2. A Oponente, em resposta, em 09-12-2010, nos termos do artigo 37º do Código de Procedimento e de processo tributário (CPPT) requereu “A NOTIFICAÇÃO DOS REQUISITOS OMITIDOS NA CITAÇÃO”, que foi objecto de indeferimento, comunicado à Oponente, via postal expedida em 07-03-2011, vide docs. de fls. a 29;

3. A Oponente, no dia 08-04-2011, via fax, remeteu a petição inicial que deu origem à presente oposição, cfr 92 e segs e 4 e segs..

4. Em 09-02-2012 foi proferido despacho com o seguinte teor:

“Analisando conjugadamente a petição inicial com a informação de fls.134 a 136 e docs. que a instruíram (vide apenso constituído por cópias do processo executivo e outras) verifica-se que o alegado ou não constitui fundamento de oposição ou é manifesta a sua improcedência.

Assim, remetendo cópia da aludida informação e esclarecendo que podem ser consultados os documentos instrutores do apenso a estes autos, informe a Oponente da perspectiva do indeferimento liminar para, querendo, se pronunciar.”

5. A Oponente respondeu pedindo a aclaração do despacho “… na medida em que … tudo o invocado … constitui fundamento de oposição e não se revelando manifestamente improcedente.”



II.2. De direito

Vem interposto recurso do despacho proferido, em 25.02.2013, pelo Mmo. Juiz do TAF de Viseu, nos termos do qual se decidiu, em conclusão, que “() os fundamentos invocados, uns não integram o elenco dos admitidos para a oposição, não se perspectivando viável a convolação para eventual reclamação nos termos do art. 276.º do Código de Procedimento e de Processo Tributário e outros são manifestamente infundados. Pelo que, sem mais considerandos, nos termos do artigo 209º, nº 1, alíneas b) e c) do CPPT rejeito liminarmente esta oposição”.

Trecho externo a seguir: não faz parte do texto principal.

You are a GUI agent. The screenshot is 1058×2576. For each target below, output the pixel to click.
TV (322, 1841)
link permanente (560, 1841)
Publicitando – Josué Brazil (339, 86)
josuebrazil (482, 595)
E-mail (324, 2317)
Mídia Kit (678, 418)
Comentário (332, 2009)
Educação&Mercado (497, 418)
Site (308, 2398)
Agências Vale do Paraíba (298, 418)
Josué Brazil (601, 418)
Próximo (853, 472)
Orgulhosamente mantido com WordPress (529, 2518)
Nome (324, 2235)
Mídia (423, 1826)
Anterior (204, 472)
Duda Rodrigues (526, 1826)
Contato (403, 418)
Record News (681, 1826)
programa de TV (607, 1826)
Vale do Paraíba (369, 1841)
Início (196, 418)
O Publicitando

O Tribunal a quo identificou os alegados fundamentos (concretamente no segmento do despacho recorrido em que aí se refere “fundamentou a sua posição, em síntese, no seguinte”), por esta ordem: “as certidões que instruíram a citação delas não resulta que a constituição das dívidas estejam fundamentadas; também não se deu conhecimento de como foram calculados os juros de mora, que apenas tem em dívida cotizações respeitantes ao período de 2010/08; a quantia reportada ao mês de Julho de 2002 e Abril de 2005 está prescrita.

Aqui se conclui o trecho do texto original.